## Exercise prompt
Output the data below as a Markdown table with the columns Number and Entry. Begin at the line that contains "Given: Uncheck the Grey Scale filter", stop after the line that contains "Action: click(x=378, y=41)", skip blank lines, and leave out the pictures.

++++++++++++++++++++

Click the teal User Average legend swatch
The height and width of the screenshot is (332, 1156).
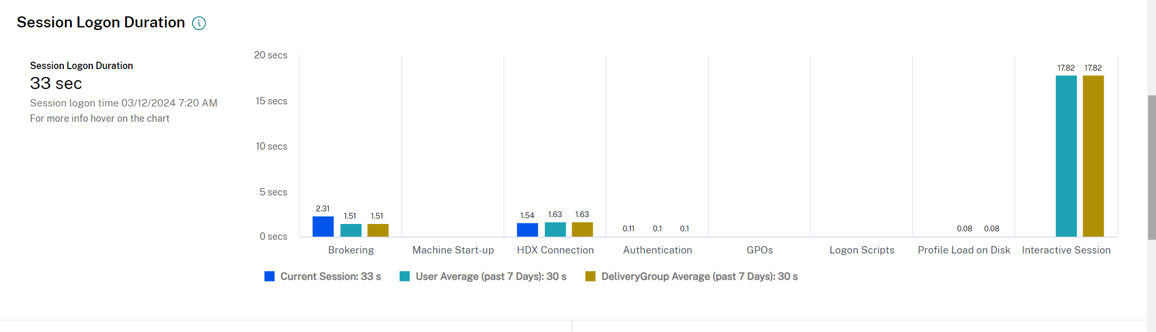click(405, 276)
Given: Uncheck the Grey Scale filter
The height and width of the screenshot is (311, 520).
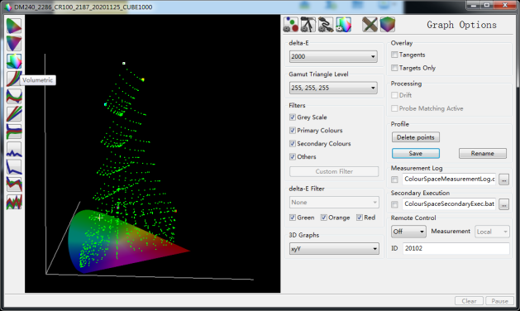Looking at the screenshot, I should pyautogui.click(x=293, y=117).
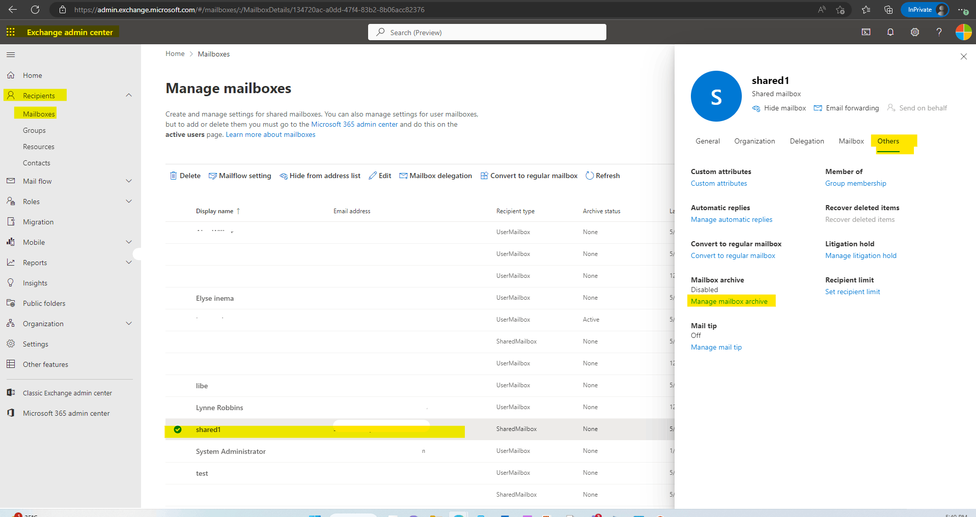Refresh the mailbox list

(x=603, y=176)
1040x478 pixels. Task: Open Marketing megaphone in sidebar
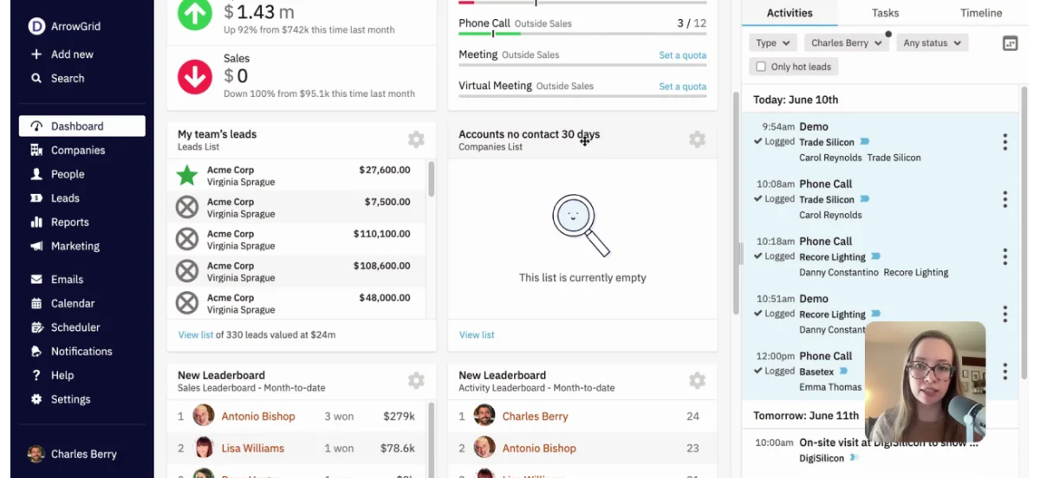click(x=36, y=246)
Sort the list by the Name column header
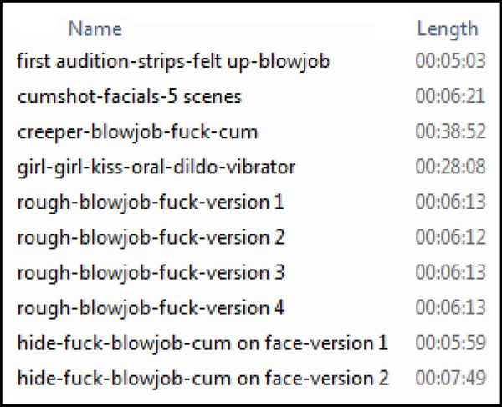502x407 pixels. 95,28
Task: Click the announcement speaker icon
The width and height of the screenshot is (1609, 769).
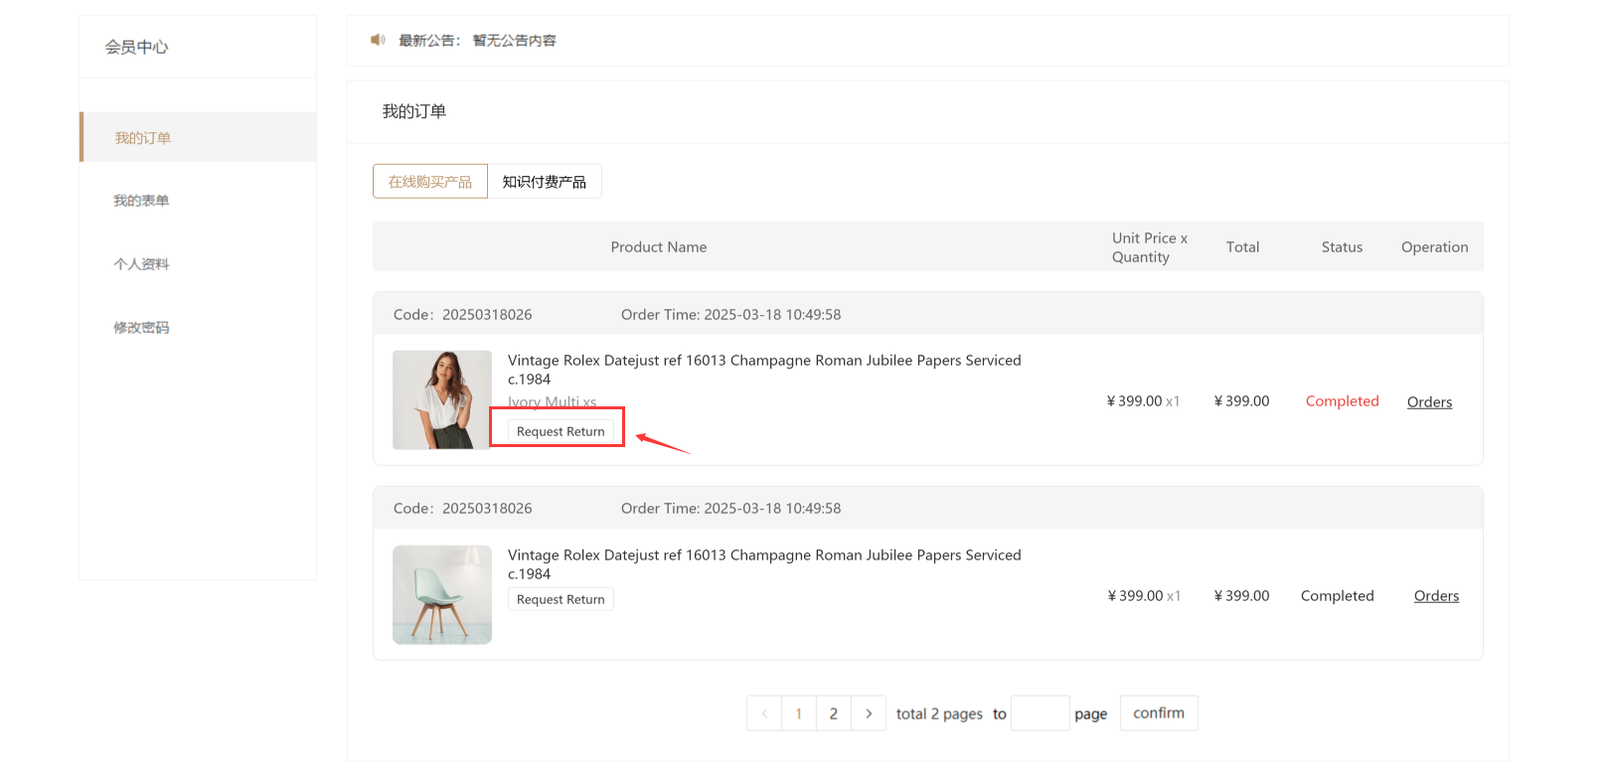Action: click(x=378, y=41)
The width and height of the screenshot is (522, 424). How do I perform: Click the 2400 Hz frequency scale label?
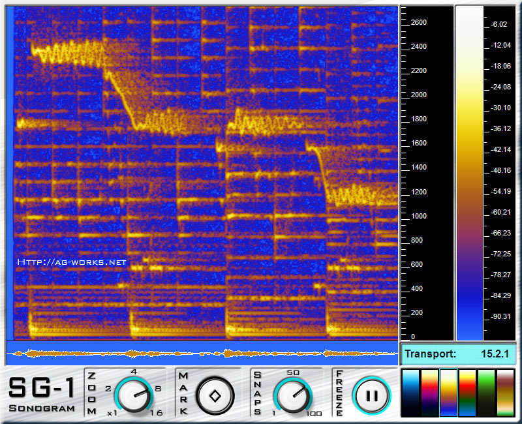(418, 47)
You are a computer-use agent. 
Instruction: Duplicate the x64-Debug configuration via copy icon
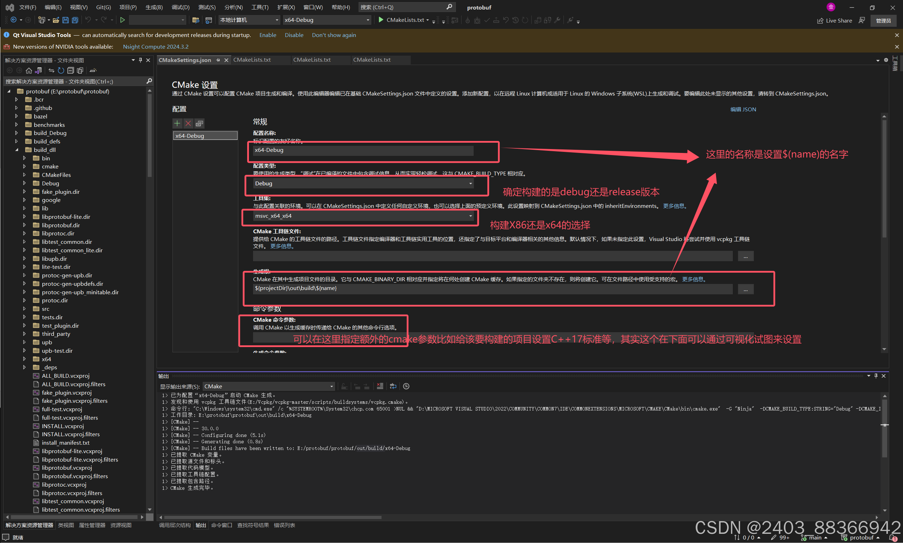pos(199,123)
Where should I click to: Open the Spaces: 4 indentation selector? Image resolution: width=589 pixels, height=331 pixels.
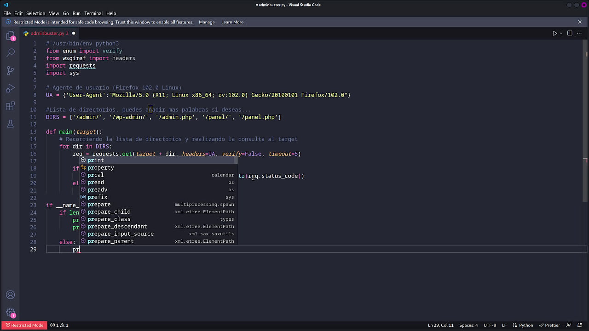click(468, 325)
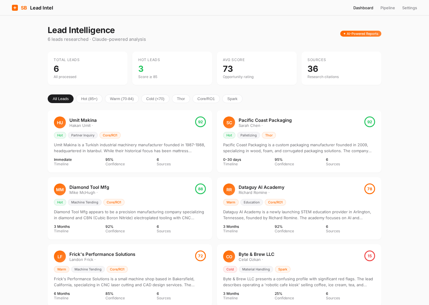The height and width of the screenshot is (305, 429).
Task: Filter leads by Thor product
Action: 181,99
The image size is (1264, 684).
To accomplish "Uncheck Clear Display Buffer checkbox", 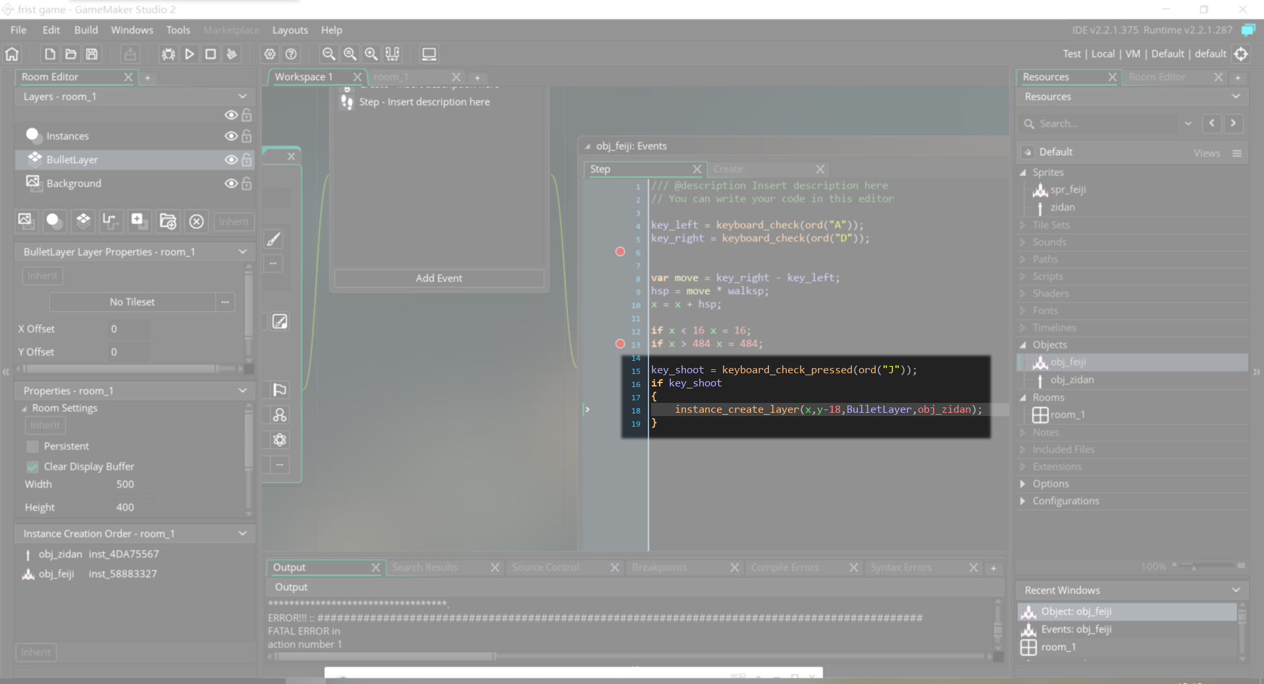I will coord(32,467).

++++++++++++++++++++

## Answer for the task
| Number | Entry |
|---|---|
| 1 | Given: Uncheck the Grey Scale filter |
| 2 | The height and width of the screenshot is (311, 520). |
| 3 | Looking at the screenshot, I should pyautogui.click(x=293, y=117). |
| 4 | Refresh the mailbox list |
| 5 | (x=603, y=176) |
| 6 | 1040x478 pixels. Task: Open Marketing megaphone in sidebar |
| 7 | click(x=36, y=246) |
| 8 | Sort the list by the Name column header |
| 9 | 502x407 pixels. 95,28 |
| 10 | Task: Click the announcement speaker icon |
| 11 | The width and height of the screenshot is (1609, 769). |
| 12 | Action: click(x=378, y=41) |